What is it about German that was tripping us up? It’s easy enough to explain. Compared to the English equivalents, there are many more words in German that are composites of smaller words, which you can write either as all of the small words with spaces between them, or as one word with all the parts run together. For example, ‘lautsprecher wand halter’, and ‘lautsprecherwandhalter’ are both acceptable ways to say ‘audio-speaker wall-mounting arm’.

It’s not that we never do this in English.  We take ‘dish’ and ‘washer’ and turn them into ‘dishwasher.’  But if we want to say ‘dishwasher safe’, that’s two words rather than one.  In German it’s ‘spülmaschinenfest’.  At Wayfair, we have plenty of spülmaschinenfest cookware, and we want our customers to be able to find it.

So we scoured the Solr documentation for ways to deal with this, and couldn’t find a solution.  Fortunately, as is so often the case with popular opensource platform software, we were not the first to encounter this problem.  A couple of fellows named Daniel Naber and Dawid Weiss got there first. A while back, they wrote an Apache-licensed German compound splitter, available here: https://github.com/dweiss/compound-splitter.  We needed to hack it a bit, in order to get it to work with the latest Solr, which Jon from our team did.  Our patches are here: https://github.com/wayfair/compound-splitter, and Dawid has been good enough to accept our pull request, and merge the changes back into the master.

Let’s look at some examples of the behavior.

Before this change, ‘lautsprecher wand halter’ gave a perfectly good list of audio-speaker wall-mounting arms:

 

 

 

 

 

 

 

 

 

 

 

 

But if we ran those words together, which is a reasonable thing for a German speaker to do, we got ‘keine relevanten Suchergebnisse’, ‘no relevant search results’:

 

 

 

 

 

 

 

 

 

If you’re aushangin’ in your supercool Berlin loft, planning the hottest techno dance party of 2013, we want you to be able to buy the hardware to set up your speakers without making you guess how the Wayfair search team wants you to split up your words!

With the compound splitter, we’re back to good results, even with the words run together:

 

 

 

 

 

 

 

 

 

 

 

 

Great!  Our compounds are working at this point, and the revisions to the compound splitter have been released back to the opensource community.

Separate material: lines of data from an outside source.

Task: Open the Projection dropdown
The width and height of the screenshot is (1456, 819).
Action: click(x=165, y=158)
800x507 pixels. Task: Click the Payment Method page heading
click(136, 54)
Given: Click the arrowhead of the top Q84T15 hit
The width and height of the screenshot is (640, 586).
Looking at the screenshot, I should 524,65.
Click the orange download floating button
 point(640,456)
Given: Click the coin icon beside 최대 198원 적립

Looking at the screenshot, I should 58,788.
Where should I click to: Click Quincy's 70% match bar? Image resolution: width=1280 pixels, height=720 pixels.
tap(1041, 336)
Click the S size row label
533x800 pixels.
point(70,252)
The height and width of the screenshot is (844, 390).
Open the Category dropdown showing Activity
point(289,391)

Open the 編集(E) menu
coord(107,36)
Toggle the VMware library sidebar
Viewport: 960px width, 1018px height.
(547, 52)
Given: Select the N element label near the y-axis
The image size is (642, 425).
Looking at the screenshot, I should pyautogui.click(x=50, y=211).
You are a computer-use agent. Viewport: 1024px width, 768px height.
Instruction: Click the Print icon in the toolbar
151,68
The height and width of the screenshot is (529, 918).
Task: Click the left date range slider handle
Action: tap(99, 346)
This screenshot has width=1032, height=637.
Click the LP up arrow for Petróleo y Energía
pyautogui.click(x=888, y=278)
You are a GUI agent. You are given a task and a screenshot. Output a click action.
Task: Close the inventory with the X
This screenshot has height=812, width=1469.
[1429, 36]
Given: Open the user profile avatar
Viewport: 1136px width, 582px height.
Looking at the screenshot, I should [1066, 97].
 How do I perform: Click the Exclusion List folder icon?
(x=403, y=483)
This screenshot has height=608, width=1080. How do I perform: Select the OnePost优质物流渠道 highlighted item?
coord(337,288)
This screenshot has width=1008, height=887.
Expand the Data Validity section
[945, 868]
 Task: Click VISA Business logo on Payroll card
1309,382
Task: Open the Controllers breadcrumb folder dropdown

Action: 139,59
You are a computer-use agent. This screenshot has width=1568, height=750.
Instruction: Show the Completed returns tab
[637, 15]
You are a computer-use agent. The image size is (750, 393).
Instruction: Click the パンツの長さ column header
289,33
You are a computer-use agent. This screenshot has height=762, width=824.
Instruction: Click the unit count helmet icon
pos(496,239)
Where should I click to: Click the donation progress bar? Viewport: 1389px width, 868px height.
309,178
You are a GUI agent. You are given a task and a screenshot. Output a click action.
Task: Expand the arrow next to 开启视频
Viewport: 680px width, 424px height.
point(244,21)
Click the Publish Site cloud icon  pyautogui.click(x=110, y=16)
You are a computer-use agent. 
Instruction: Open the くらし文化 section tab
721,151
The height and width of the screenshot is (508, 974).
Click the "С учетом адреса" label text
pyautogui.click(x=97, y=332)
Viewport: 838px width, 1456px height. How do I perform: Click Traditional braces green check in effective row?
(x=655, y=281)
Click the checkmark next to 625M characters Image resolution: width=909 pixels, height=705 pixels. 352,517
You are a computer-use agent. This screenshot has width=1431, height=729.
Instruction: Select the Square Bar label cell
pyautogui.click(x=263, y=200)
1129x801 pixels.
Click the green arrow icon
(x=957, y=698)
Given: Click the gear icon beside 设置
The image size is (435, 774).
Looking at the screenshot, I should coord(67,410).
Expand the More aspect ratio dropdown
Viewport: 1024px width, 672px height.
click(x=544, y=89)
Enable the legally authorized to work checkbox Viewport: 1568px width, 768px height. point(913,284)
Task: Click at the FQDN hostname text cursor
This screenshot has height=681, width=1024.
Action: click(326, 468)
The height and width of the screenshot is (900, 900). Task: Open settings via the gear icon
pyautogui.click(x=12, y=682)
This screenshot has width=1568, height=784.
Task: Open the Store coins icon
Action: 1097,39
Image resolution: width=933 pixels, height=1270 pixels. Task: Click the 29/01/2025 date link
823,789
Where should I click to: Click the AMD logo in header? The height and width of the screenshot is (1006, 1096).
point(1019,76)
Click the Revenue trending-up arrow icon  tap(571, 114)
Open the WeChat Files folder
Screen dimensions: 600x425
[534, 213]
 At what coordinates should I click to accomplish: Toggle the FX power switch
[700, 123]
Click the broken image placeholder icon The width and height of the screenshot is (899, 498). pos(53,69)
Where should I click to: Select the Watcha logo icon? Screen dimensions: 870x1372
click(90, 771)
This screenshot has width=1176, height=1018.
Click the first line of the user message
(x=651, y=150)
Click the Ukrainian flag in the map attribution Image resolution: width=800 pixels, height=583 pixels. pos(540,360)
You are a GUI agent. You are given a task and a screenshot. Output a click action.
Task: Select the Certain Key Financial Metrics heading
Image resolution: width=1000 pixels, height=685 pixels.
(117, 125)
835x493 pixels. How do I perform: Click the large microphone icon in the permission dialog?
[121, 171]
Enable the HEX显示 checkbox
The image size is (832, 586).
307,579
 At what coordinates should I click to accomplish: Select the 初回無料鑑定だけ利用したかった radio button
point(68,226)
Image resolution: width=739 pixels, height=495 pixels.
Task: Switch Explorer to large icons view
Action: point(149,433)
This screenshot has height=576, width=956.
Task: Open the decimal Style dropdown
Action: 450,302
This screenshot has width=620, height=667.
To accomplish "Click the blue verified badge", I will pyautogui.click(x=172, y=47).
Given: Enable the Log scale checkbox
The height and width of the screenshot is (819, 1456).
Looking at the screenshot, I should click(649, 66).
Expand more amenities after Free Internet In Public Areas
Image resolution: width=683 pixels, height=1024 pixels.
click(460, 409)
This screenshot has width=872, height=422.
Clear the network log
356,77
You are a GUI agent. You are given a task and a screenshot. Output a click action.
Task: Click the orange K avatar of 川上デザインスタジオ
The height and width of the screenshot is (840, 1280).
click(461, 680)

While I’m on this topic, I’ll give a little recap of some other internationalization tips and tricks for your Solr-backed sites.  This will be a HOWTO that encompasses some XML configuration and also some Java hacking.  I don’t think the hacks I’m going to describe are ready for us to make a Solr JIRA for general use, but they might help you if you have similar requirements and you’re up for patching your Solr install.

Let’s take German plurals.  They are of course constructed differently from English ones.  You can’t just add an ‘s’ to things and hope for the best.  Let’s examine the results for ‘washing machine’ and ‘washing machines’ (‘waschmaschine’ and ‘waschmachinen’), before and after.  If you were looking for a washing-machine-shaped storage sack / hamper, ‘waschmachine aufbewahrungssack’ was good enough to get you to this page:

 

 

 

 

 

 

 

 

 

 

 

But try ‘waschmaschinen’, and no such luck:

Those mats are machine washable, so they’re showing up because of some language in the product descriptions.  But we do have better results, and we want to make sure they float to the top.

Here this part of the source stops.